Why this skill matters for MLOps Engineers
Orchestration and workflow engines coordinate the end-to-end lifecycle of ML systems: data ingestion, feature computation, training, validation, model registry updates, and batch/stream scoring. As an MLOps Engineer, you use them to make pipelines reliable, observable, and repeatable across dev/staging/prod. Mastery here unlocks on-time model retraining, safe backfills, data partitioning, event-driven triggers, and enforceable SLAs.
Typical responsibilities unlocked by this skill
- Design DAGs/flows for feature and model pipelines
- Set schedules, parameters, retries, timeouts, and SLAs
- Run backfills and manage partitions for historical consistency
- Trigger pipelines on data or model registry events
- Add observability: logs, metrics, alerts, lineage
- Ship the same workflow across dev/staging/prod safely
What you'll learn and build
- Design production-ready DAGs/flows with clear dependencies
- Schedule jobs and execute safe backfills with partitions
- Harden tasks with retries, timeouts, and SLAs
- Parameterize runs and enable event-driven triggers
- Instrument workflows for observability and debugging
- Promote deployments across multiple environments
Practical roadmap
- Pick an engine and set it up: Airflow, Prefect, or Dagster. Run locally, then containerize.
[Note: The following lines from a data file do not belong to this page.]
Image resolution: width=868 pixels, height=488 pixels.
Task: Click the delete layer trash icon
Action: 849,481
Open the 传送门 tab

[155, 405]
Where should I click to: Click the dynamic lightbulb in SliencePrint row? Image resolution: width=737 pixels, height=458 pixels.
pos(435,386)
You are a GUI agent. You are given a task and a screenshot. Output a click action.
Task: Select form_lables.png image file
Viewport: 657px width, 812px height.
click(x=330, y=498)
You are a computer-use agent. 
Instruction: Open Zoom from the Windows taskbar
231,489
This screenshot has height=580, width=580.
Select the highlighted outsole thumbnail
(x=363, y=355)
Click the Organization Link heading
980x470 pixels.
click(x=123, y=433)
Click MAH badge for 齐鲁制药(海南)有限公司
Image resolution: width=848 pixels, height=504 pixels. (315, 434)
- Model your pipeline as a DAG/flow: Declare tasks, inputs/outputs, and dependencies. Ensure idempotence.
- Scheduling: Add a cron or interval schedule. Decide on catchup, concurrency, and resource limits.
- Safety rails: Configure retries, retry delays, timeouts, and SLAs.
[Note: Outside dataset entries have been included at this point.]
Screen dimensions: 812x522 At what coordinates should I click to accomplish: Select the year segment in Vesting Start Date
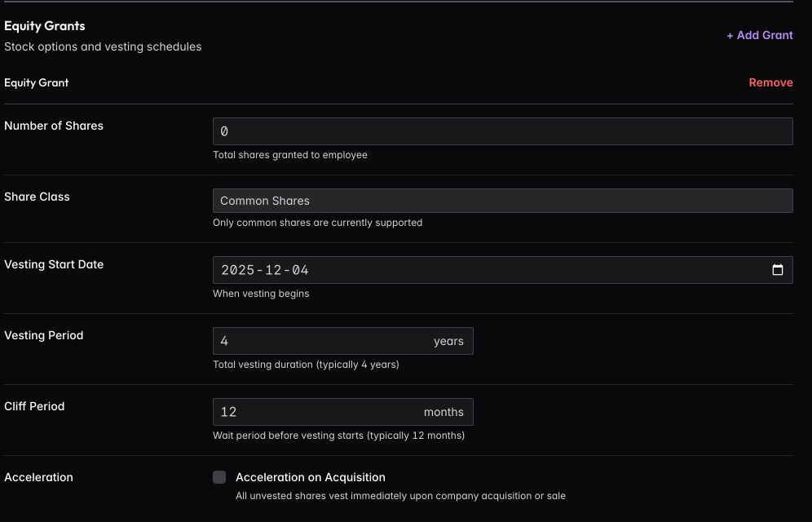tap(237, 270)
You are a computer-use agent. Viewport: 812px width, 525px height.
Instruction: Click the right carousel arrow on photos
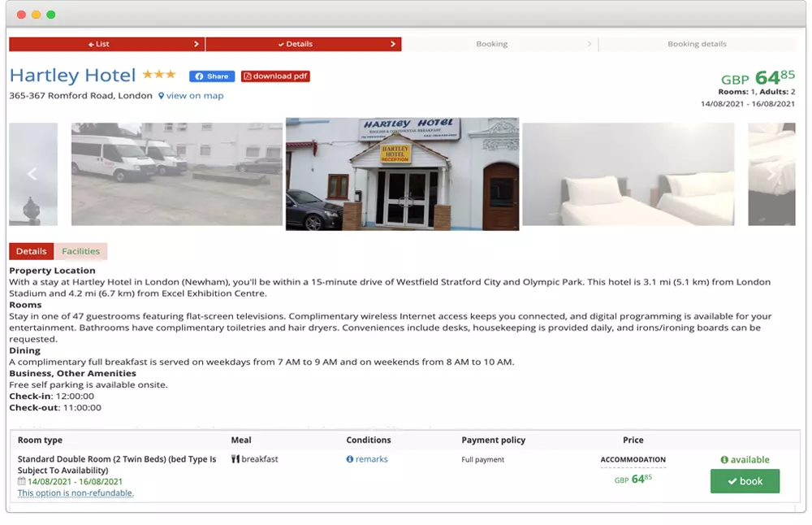(x=771, y=174)
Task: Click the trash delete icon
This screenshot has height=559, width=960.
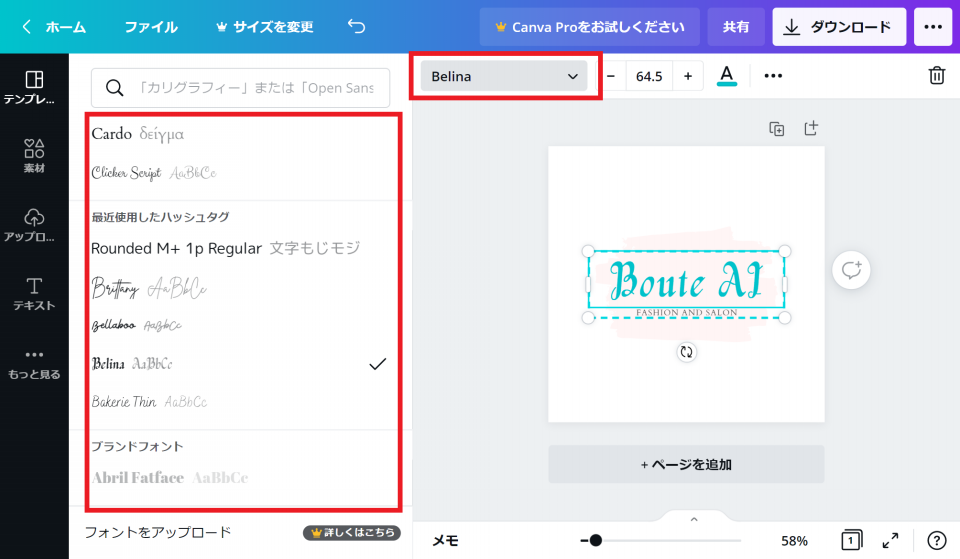Action: click(x=936, y=76)
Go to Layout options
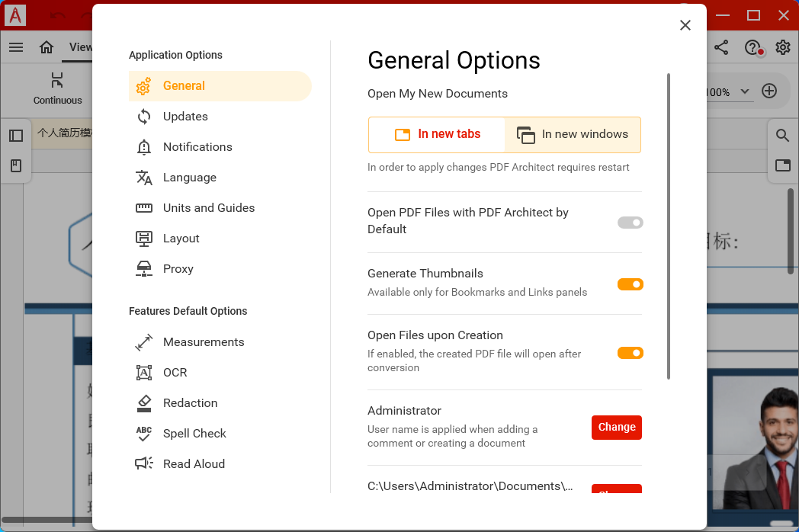The height and width of the screenshot is (532, 799). point(181,239)

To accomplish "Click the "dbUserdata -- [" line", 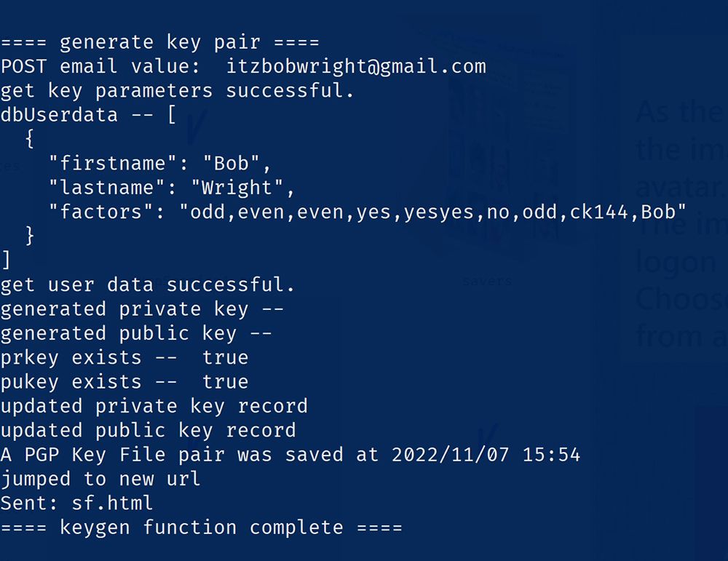I will [x=88, y=115].
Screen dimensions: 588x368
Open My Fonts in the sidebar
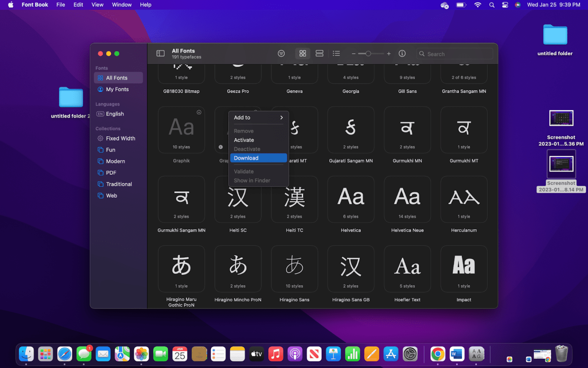(x=116, y=89)
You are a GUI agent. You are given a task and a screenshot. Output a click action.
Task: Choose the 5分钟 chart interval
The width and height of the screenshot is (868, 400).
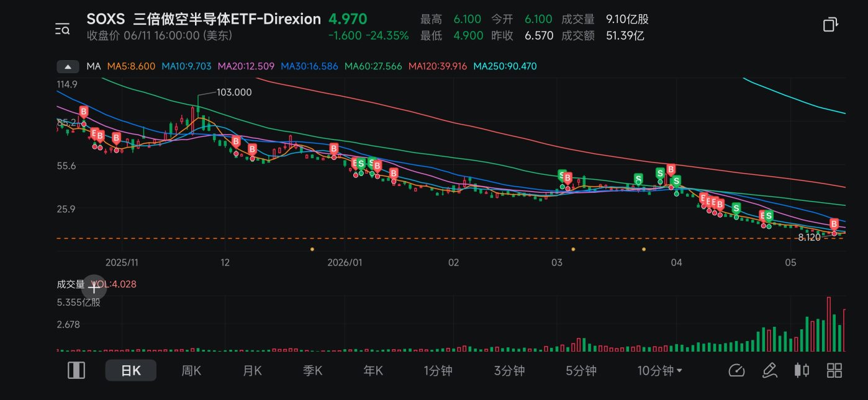point(581,371)
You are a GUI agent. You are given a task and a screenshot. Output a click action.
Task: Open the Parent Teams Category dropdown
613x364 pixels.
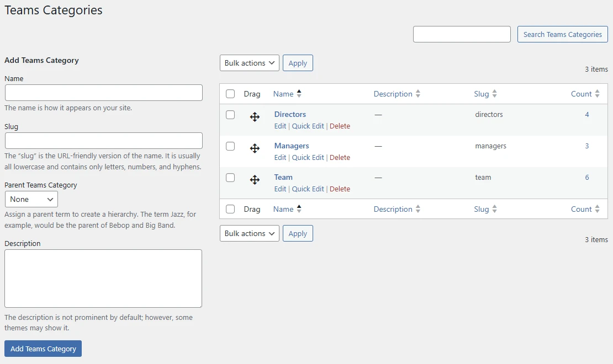coord(31,199)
- Parameters: Pass runtime parameters (e.g., run date, model version) and validate them.
- Event triggers: Add sensors or subscriptions for file/object, table, or message events.
- Partitions and backfills: Partition by date or entity; practice backfilling historical ranges.
- Observability: Add structured logs, metrics, alerts, and lineage. Define clear failure messages.
- Multi-environment promotion: Externalize configuration; promote from dev → staging → prod with the same code.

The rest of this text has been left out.